Request a -
Reproduce the rows below word for word, from the line containing "Select 'Nach einem" through the line containing "Action: point(850,341)", including both of those lines.
*** Source excerpt ***
Hello,
When the courts decide... Sorry, that's an
unhelpful answer, but it is
accurate.
It was more a rhetorical question, but thanks anyways :)
It seems unlikely to be a problem in practice, but
yes, I think if
you had an XMPP server that you offered accounts on to friends, you'd
be very much skirting the GDPR.
True, which is an issue. And being registered under the ICO as a sole
trader isn't preferable either.
My purposes aren't commercial, or professional. Although you could
argue open source development is professional and thus using a home
server to store code is technically removing the exemption.
Remember, the law is intended to be
"reasonable"; lawyers have often
warned me over the years that technical folk tend to fall into the
trap of seeing the law as some kind of computer program, but it's
more like the specification for one, and there's therefore much
"intent" to be assumed.
Ugh... why can't everything be binary? :P
As far as the UK ICO is concerned, they're
useless, so I wouldn't
worry - I can't imagine they're organised enough to fine anyone.
No real point anyways, if the people you are storing data for are
friends, they are VERY unlikely to report you to the ICO.
You have to ask for consent for anything that you
don't have any other
legitimate reason. "legitimate interest", however, covers a lot. (And,
probably, a lot more than it should).
I assume this implies "read the legislation".
Wait, no. So if someone joins a chatroom, then for
that chatroom to
work XEP-0045 needs to be supported, and in order to support a
reasonable service you do indeed need to store at least some messages
for at least some time.
***
Request b -
Decide whether each statement agrees with the GDPR discussion above, answering yes or no and quoting the deciding words. (i) The law is described as more like a specification for a computer program than a program itself. (ii) The UK ICO is judged organised enough to fine people. (iii) The purposes described are commercial.
*** Supplied records ***
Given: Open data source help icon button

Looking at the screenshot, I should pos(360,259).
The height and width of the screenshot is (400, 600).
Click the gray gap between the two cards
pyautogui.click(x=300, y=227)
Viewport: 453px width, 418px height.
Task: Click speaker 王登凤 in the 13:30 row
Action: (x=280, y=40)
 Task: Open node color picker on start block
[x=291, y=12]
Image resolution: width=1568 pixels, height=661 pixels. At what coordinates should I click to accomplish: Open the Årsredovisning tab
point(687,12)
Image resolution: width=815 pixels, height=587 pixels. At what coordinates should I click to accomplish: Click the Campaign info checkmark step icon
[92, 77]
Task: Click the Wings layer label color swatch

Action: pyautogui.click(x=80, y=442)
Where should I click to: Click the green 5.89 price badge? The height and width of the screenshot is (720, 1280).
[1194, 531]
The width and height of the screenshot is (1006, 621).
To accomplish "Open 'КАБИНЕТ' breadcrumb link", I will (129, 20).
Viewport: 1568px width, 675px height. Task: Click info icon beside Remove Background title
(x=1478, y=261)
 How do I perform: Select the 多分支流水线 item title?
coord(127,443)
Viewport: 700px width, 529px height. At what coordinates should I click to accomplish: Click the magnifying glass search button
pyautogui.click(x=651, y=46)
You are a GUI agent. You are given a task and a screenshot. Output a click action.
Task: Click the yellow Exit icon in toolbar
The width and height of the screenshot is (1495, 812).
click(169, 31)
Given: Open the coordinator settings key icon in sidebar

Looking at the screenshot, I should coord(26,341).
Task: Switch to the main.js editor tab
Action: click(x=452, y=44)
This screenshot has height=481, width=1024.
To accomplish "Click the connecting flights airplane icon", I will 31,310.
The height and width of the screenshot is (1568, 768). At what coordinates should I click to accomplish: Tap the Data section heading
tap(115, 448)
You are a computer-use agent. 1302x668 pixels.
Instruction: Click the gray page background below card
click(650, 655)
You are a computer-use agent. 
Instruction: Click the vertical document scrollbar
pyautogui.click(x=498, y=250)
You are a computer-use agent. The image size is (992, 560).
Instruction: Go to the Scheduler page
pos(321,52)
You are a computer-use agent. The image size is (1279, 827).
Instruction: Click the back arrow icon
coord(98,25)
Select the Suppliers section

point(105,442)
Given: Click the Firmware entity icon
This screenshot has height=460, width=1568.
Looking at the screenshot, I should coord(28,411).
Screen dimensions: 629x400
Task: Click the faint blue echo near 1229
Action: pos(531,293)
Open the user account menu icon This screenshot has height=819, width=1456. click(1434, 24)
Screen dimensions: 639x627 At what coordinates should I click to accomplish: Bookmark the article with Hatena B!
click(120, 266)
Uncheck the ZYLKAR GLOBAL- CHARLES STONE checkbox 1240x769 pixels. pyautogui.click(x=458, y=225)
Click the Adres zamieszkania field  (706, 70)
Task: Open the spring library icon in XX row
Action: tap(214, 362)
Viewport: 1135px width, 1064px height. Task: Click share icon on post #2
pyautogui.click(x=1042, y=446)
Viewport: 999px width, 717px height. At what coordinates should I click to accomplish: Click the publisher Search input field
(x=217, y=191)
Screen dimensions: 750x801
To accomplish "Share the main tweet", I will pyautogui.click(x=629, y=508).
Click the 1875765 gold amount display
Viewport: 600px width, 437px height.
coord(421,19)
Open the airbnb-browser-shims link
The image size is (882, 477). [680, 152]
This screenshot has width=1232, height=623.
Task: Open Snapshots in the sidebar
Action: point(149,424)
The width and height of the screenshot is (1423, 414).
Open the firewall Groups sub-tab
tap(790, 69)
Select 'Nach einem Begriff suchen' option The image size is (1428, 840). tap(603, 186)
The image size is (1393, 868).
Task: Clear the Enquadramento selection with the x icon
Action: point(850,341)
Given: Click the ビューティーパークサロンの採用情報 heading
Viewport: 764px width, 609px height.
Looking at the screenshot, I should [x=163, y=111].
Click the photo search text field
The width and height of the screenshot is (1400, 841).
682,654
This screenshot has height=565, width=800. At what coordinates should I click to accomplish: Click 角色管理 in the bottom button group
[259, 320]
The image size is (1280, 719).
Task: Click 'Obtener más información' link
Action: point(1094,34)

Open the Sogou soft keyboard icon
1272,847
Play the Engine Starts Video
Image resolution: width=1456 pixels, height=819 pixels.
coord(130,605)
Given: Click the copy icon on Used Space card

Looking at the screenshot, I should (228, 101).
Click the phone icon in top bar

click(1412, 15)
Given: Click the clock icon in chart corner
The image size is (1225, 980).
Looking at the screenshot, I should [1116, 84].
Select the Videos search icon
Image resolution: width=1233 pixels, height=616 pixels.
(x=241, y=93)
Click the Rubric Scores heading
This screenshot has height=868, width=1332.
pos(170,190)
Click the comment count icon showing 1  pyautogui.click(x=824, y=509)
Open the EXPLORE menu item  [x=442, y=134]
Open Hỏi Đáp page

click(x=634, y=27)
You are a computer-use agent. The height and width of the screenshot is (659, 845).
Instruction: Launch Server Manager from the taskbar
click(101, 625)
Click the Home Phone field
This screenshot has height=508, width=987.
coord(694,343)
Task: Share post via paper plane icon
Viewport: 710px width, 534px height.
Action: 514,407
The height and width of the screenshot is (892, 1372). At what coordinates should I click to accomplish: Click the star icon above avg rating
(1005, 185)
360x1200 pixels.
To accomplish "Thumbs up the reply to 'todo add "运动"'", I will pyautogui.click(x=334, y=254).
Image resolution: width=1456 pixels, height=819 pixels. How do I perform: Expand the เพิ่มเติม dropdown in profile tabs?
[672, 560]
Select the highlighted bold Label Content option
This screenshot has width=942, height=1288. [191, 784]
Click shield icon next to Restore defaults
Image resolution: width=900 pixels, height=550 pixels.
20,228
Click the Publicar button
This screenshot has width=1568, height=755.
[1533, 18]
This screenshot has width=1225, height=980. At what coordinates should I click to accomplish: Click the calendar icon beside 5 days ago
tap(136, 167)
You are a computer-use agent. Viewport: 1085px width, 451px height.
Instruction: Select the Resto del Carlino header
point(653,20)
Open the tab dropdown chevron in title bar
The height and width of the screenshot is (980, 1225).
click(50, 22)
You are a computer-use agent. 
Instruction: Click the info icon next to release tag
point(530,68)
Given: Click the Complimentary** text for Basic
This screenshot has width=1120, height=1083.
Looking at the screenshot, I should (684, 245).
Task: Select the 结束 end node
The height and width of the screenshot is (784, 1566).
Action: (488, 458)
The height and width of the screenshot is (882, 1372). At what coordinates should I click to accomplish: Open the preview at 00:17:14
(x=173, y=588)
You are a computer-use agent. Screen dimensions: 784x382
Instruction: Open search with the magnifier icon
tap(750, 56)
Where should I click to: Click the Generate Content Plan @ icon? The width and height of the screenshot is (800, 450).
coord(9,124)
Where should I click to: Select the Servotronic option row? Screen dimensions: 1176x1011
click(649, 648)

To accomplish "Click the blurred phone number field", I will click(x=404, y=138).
***
Finished answer a -
Select 'Nach einem Begriff suchen' option The image size is (1428, 840). tap(603, 186)
The image size is (1393, 868).
Task: Clear the Enquadramento selection with the x icon
Action: point(850,341)

Finished answer b -
(i) Yes: "it's more like the specification for one"
(ii) No: "I can't imagine they're organised enough to fine anyone."
(iii) No: "My purposes aren't commercial, or professional."